**Quoted passage**
Indeed, the “first committer wins” rule was traded for performance, and Galera Cluster does not support Snapshot Isolation any more. We have to fix the documentation accordingly. The performance impact for aborting SI ‘victims’ was remarkable, in our benchmark profiles. This is because of InnoDB rollback, which is rather heavy operation. But, lesson learned from your experiments is that, we could support SI as session property.

BTW, MariaDB Galera Cluster has session variable: ‘wsrep_sync_wait’ for providing read causality. It does not bring you SI, but will delay readers to wait until on-the-fly replicated transactions have committed. So with that, readers should see all earlier transactions that were accepted by the cluster.

svar

re,

“systems which rely on leader state, rather than causal chains associated with data operations themselves, tend to lose data during leader transitions. ”

I’m surprise by the shortcut, that response is not a prove. Leader election is taking place outside the causality of events of the cluster. That design impact that during leader transition the system become CP as a transaction started on old leader would not be able able to commit. Galera certification would ensure that the new leader is just up to date with any writes. I would be happy that you prove me wrong.

Galera provide a certain causal chains that is not SI, it never claimed to be serializable so far and for good reasons. Using it your way, it is an AP design with all the pain that come with it. A proxy that claims to virtualize a Galera Cluster using leader election but without forwarding errors (transaction replay) would take the risk to break C as R(x) would not be causal any more. I guess that many users would chose AP during leader transition instead of CP.

Aphyr on

I’m surprise by the shortcut, that response is not a prove.

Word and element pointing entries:
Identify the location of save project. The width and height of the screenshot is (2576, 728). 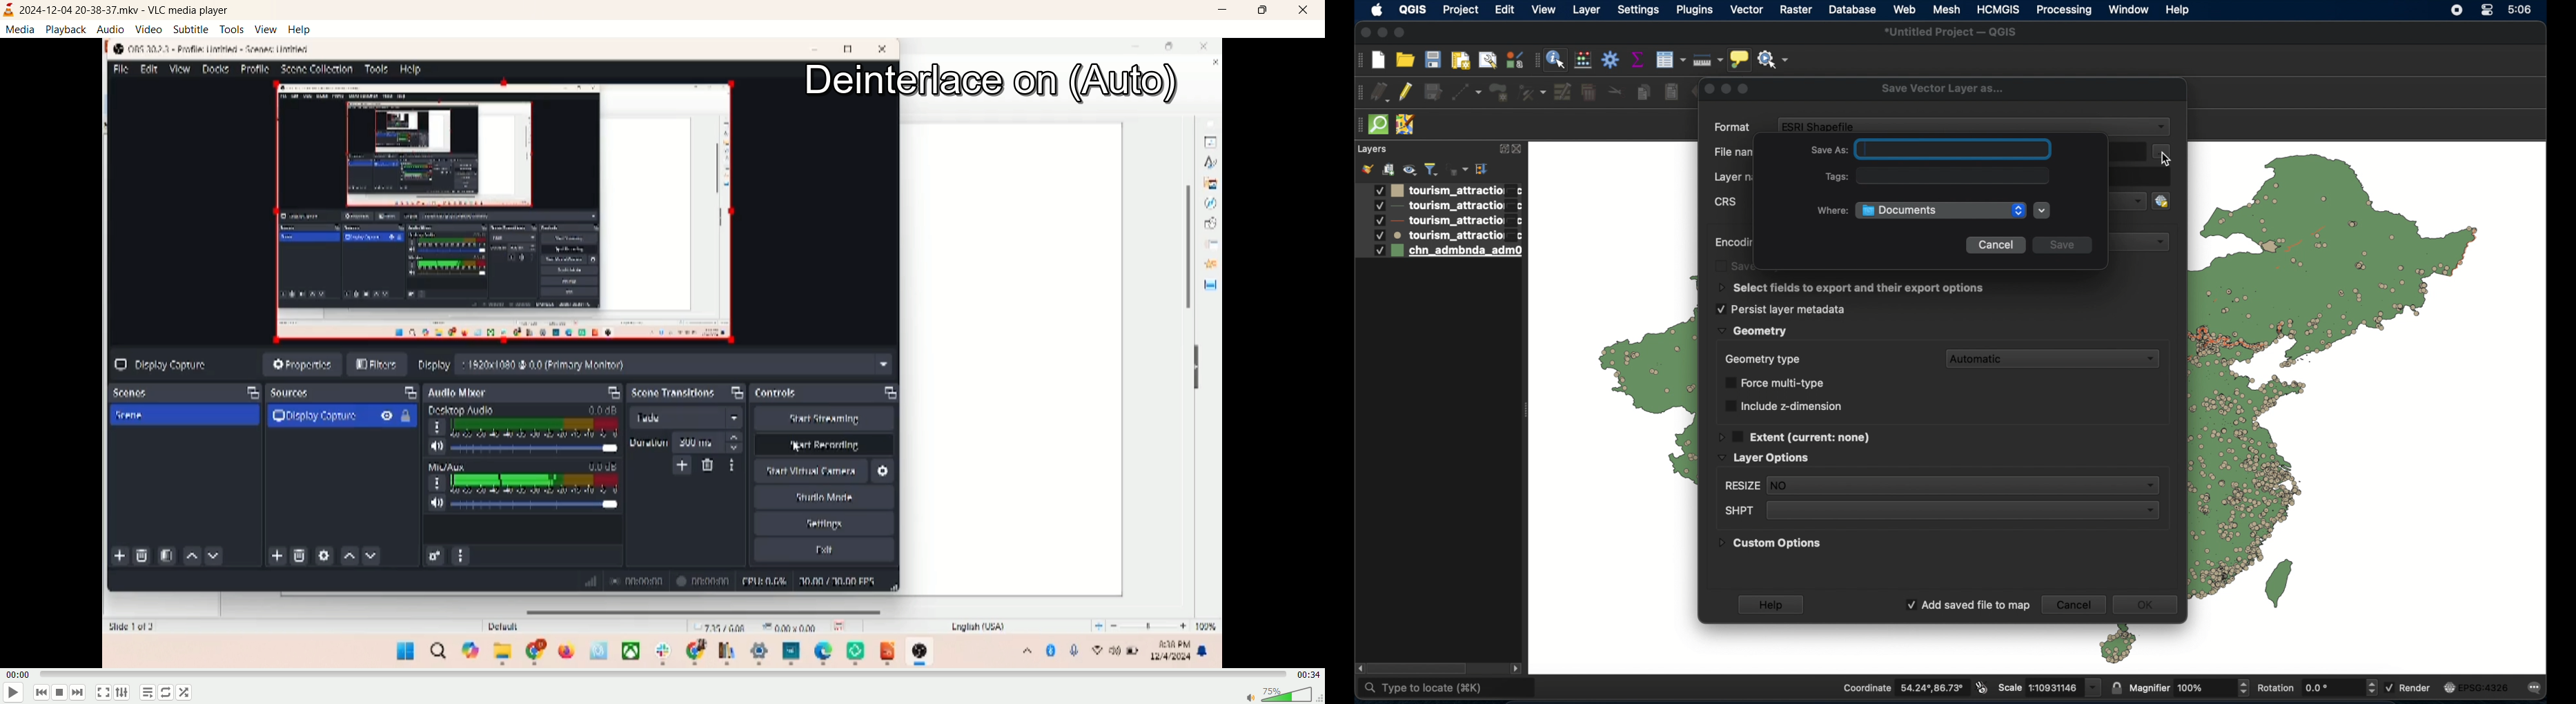
(1432, 59).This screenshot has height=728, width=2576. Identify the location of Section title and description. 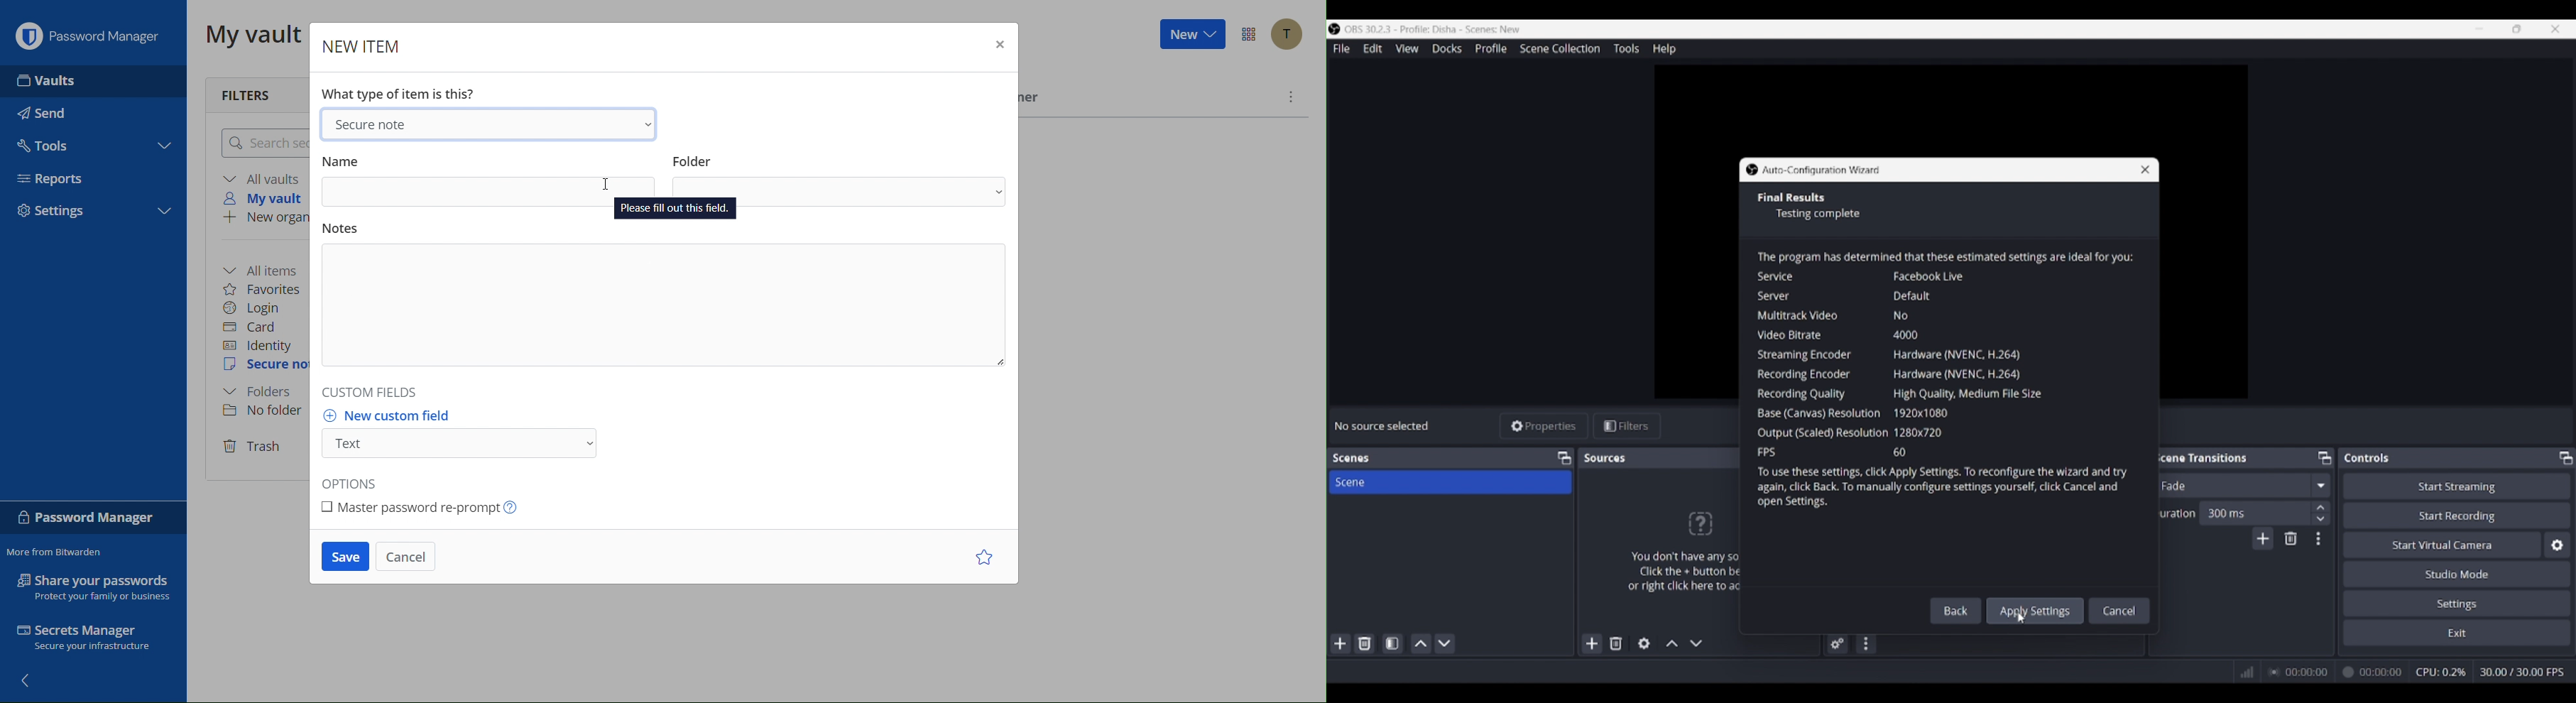
(1811, 206). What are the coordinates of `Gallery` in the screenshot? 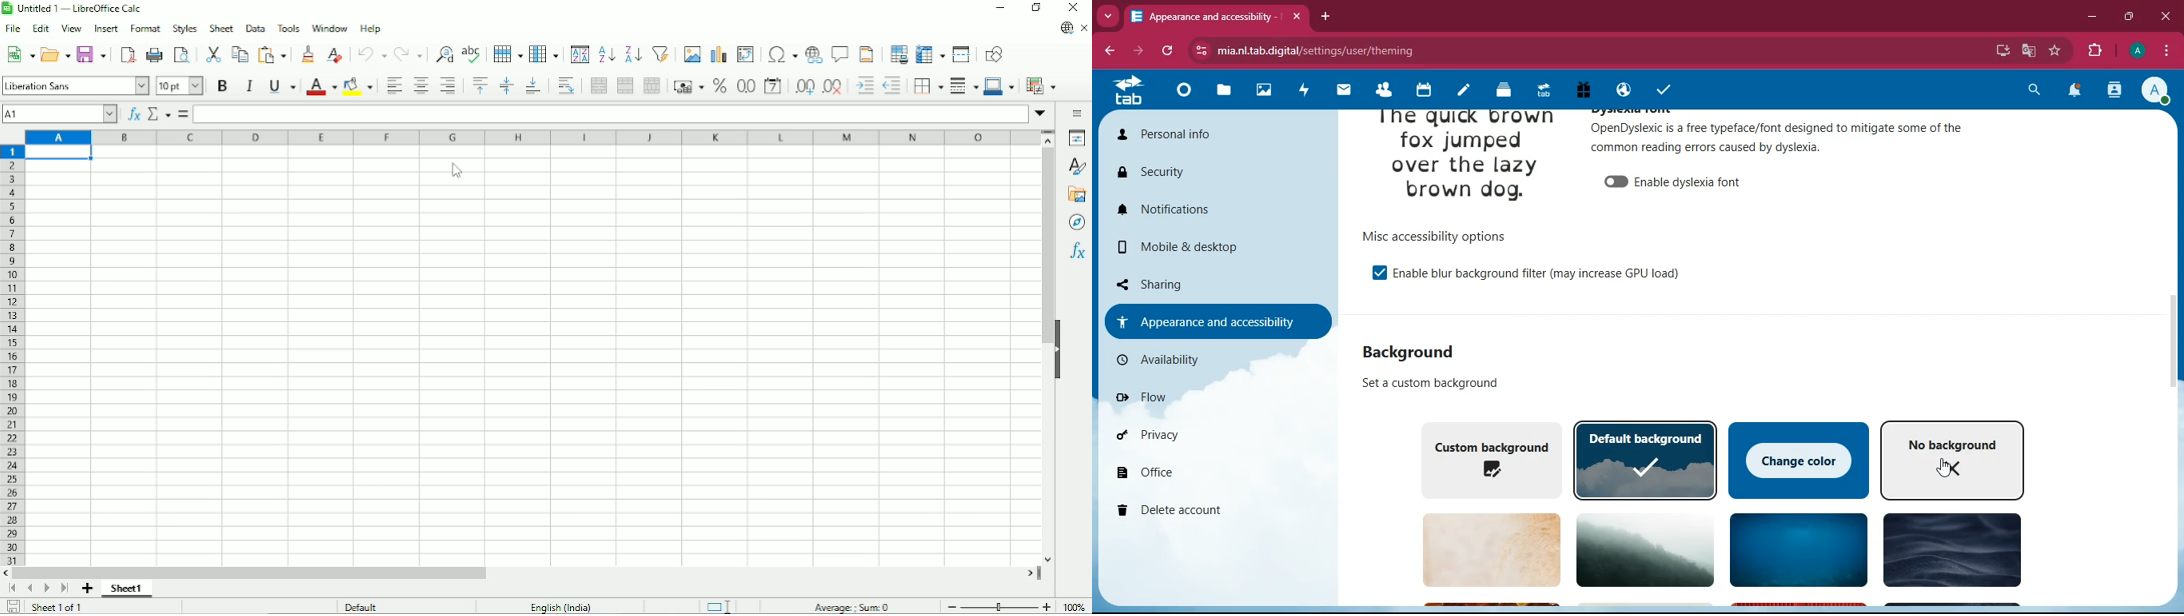 It's located at (1077, 195).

**What needs to be done**
Write the next part of the comment thread on Galera Cluster and snapshot isolation, starting after its final line.

**Final result**
Jepsen analyses take weeks to months of time, and you’ve given me a hand-waving description of an in-house system that I can’t read the source to, let alone test, and even if you had fully described your solution, I don’t have the time to write a full analysis. Proof of your system’s correctness is not my responsibility. If you think it works, that’s fantastic. I just can’t advocate for it myself.

Aphyr
svar

You are spending week or month to demonstrate that a system is not SERIALIZABLE when this is a well know design since 2011 But you don’t wan’t to spend time for demonstrating on what we advocate as correct deployment. Maxscale and Haproxy are on github and failover setting is well documented. Anyway if i’m wrong here hadoop may also be wrong by design and i don’t yet see any post on that topic yet.

Aphyr on

You are spending week or month to demonstrate that a system is not SERIALIZABLE

Galera does not claim to be serializable, and this article does not evaluate that claim. Galera does claim to provide Snapshot Isolation, which is why I’ve tested it for Snapshot Isolation.

… when this is a well know design since 2011 But you don’t wan’t to spend time for demonstrating on what we advocate as correct deployment. Maxscale and Haproxy are on github and failover setting is well documented.

The topology used in this test is one of Galera’s recommended deployment variants. Adding a proxy layer won’t fix any of the problems I discussed here: it’ll just shuffle the client->server connections.

Anyway if i’m wrong here hadoop may also be wrong by design and i don’t yet see any post on that topic yet.

I have no idea what you’re trying to say here. Hadoop is not a relational database. It has a completely different architecture, use case, and invariants.

Aphyr
Andrei Elkin
Andrei Elkin on

A bit of offtopic, but it’s unfair to call the Oracle’s Group replication as a reimplementation of anything. It’s a genuine solution.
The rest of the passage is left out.